Orlando. Photo by Robert Blackie on Flickr.

A better transportation system in our region would comprise a mixture of heavy rail, light rail or streetcars, and rapid buses. The biggest transit campaigns going on right now focus on rail: Virginians fighting for the Silver Line, the debate over the Purple Line, and efforts to bring streetcars back to DC. But amid all this energy, are we forgetting to also advocate for our bus improvements?

In Montgomery County, there’s another major crosstown transit link on the books: a dedicated bus lane for the Q2 between Wheaton and Rockville. Little stands in the way except for money and political will. Yet the Veirs Mill lane has gotten little attention. In DC, the K Street Busway was just delayed seven more years. The major reason appears to be the lack of a champion. It’s not at the top of any DC Councilmember’s priority list, and the press and blogs have recently paid little attention to this project.
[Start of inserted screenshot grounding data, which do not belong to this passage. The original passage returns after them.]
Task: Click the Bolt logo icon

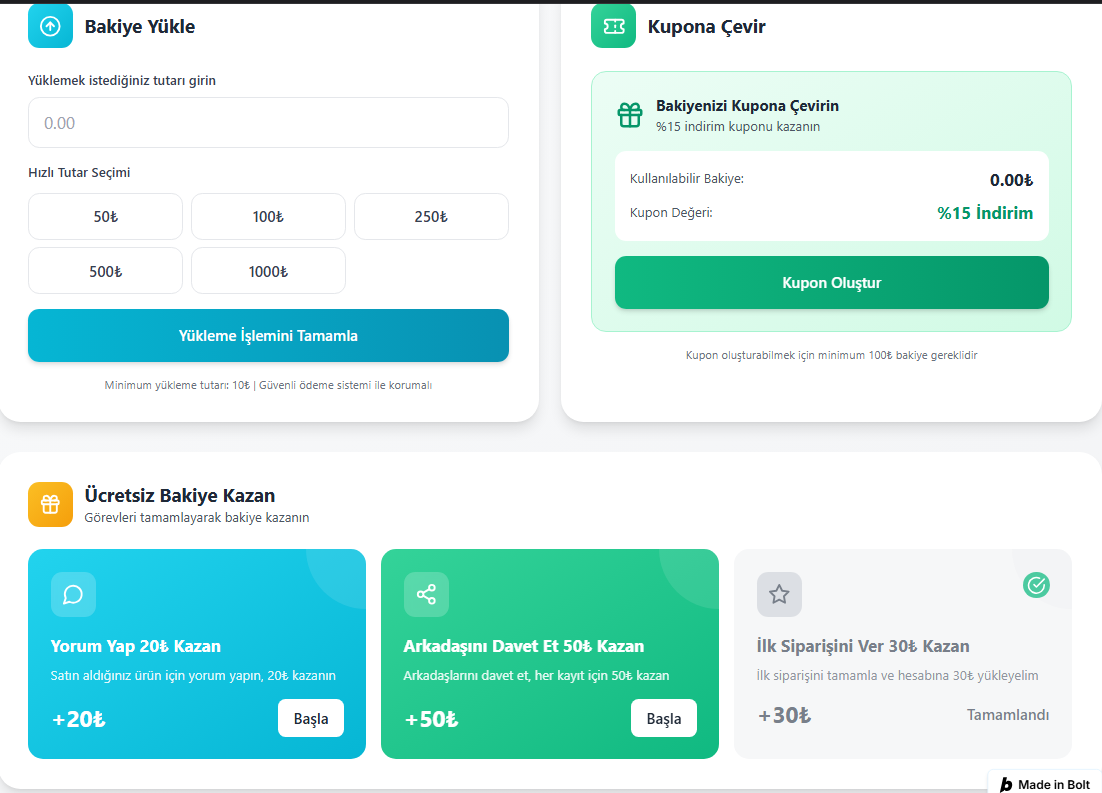Action: click(x=1006, y=785)
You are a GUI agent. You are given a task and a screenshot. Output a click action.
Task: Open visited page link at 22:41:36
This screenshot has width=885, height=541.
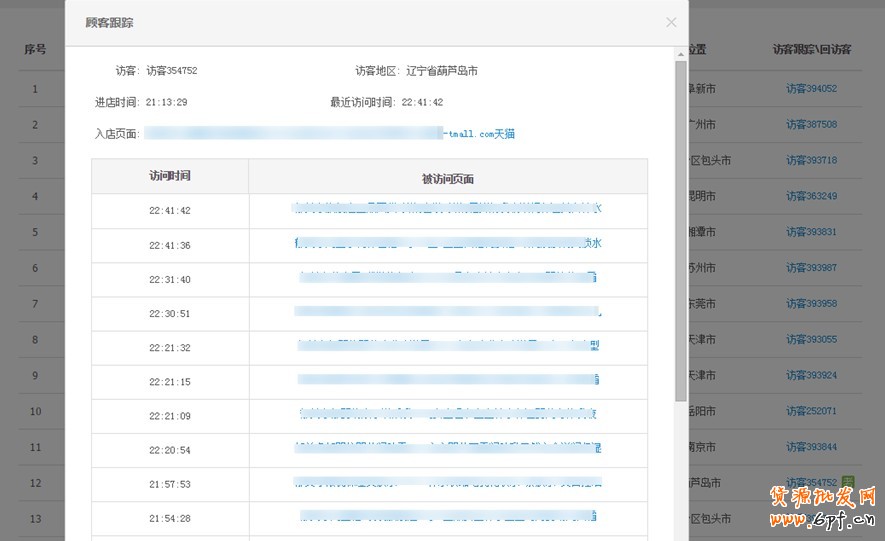point(447,244)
The Purple Line is indeed a higher priority than the Viers Mill lane. Getting streetcars into DC may be more important than the K Street busway. But this needn’t be either-or. All of these would better improve mobility than widening I-66 or building the ICC. Even transportation funding isn’t a zero-sum game. The more we advocate for all types of transit, the more political support we build, the more federal and local leaders will see the importance of improving our transportation systems.

Unfortunately, opponents of specific transit projects, like the Columbia Country Club, have turned to buses as a way to oppose rail. That’s given BRT a bad name. Buses don’t replace rail, but supplement it. They are the right tool on many corridors. Where rail is the right tool, like on the Purple Line, Corridor Cities Transitway, or H Street NE, we should build rail. Elsewhere, we should build dedicated bus lanes. And as transit advocates, we must maintain a strong push for all parts of a comprehensive transit system.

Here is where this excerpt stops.